Scalloped Hammerhead Shark (Sphyrna lewini)

All images and text on this page are copyright protected: © 2010 Kelvin Aitken.
All rights reserved. Students may use this information for personal research only. Not for commercial use.

Order: Carcharhiniformes
Family: Carcharhinidae
Genus: Sphyrna
Taxonomic name (of species shown): Sphyrna lewini

There are four species of hammerhead shark found in Australian waters, ranging is size from 190-600 cm. The Smooth Hammerhead (Sphyrna zygaena),which at times forms large schools, is found only in southern waters, mostly in shallow bays and reefs down to depths of 20 m. Its head has a smooth, bow-like leading edge with no central indentation.

The similar Scalloped Hammerhead Shark (Sphyrna lewini) is found in tropical to warm temperate waters from the surface down to 300 m. The leading edge of the wing-like head has a central indentation and is flanked by two more scalloped indentations. The rather shy Scalloped Hammerhead is most famous for forming large schools during the daytime. It feeds on fish and squid at night in deep water.

The Winghead Shark (Eusphyra blochii) is the smallest hammerhead growing to only 1 m long.

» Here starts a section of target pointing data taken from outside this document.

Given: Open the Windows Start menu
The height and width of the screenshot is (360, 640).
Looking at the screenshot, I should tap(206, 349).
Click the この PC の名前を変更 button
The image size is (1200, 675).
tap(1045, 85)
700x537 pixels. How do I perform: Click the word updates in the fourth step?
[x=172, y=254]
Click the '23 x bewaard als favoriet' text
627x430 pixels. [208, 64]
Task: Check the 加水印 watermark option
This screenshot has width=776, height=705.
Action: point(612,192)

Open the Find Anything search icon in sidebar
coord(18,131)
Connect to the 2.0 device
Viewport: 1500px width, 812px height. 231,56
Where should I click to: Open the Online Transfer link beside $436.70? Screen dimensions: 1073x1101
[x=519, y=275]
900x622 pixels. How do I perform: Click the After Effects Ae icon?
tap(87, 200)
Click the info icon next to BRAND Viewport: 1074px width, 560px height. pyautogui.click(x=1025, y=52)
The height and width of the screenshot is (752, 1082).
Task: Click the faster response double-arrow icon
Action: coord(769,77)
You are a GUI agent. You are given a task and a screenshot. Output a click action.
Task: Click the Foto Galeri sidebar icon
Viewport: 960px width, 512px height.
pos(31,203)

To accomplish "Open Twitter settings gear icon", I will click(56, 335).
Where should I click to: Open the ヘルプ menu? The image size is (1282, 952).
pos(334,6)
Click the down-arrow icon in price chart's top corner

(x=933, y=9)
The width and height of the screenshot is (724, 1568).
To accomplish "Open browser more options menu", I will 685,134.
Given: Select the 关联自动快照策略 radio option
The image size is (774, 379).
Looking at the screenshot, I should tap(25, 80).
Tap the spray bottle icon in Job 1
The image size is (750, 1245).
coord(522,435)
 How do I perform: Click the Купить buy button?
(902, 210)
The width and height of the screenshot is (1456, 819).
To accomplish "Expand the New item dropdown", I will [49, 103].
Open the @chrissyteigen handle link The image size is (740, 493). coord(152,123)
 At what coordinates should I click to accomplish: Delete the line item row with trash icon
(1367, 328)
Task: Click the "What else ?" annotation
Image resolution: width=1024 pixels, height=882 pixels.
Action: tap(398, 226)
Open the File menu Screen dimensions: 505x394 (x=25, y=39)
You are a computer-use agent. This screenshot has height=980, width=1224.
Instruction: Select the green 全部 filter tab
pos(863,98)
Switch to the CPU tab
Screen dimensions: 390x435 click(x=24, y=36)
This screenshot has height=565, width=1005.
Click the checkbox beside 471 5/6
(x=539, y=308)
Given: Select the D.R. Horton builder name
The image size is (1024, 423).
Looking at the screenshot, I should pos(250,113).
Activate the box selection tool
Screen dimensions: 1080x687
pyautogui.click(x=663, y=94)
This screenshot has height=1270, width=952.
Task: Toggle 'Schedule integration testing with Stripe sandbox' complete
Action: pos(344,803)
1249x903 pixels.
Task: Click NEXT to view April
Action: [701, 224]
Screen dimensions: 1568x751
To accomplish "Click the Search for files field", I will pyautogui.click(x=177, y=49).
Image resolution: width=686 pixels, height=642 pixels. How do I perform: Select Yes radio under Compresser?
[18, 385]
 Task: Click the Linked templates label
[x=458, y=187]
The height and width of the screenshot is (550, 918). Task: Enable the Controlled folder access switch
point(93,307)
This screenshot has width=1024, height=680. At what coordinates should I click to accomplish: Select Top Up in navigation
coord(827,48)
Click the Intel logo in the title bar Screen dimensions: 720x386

It is easily distinguished by the long rectangular wings on the head projecting well out from the body. It is found in the far north in shallow and often silty water.

Unlike the other hammerhead species, which are considered harmless, the Great Hammerhead (Sphyrna mokarran) has the potential to be dangerous. It has an indentation in the centre of the head and a very tall, curved dorsal fin. It does not school like other species but single animals are found around offshore tropical reefs.

The amazing hammer-shaped head of the hammerhead sharks provides for a large sweep of its scent, sight and electro-sensory equipment. The winged shape of the head also allows the shark to manoeuvre very quickly as it twists and turns after speedy prey.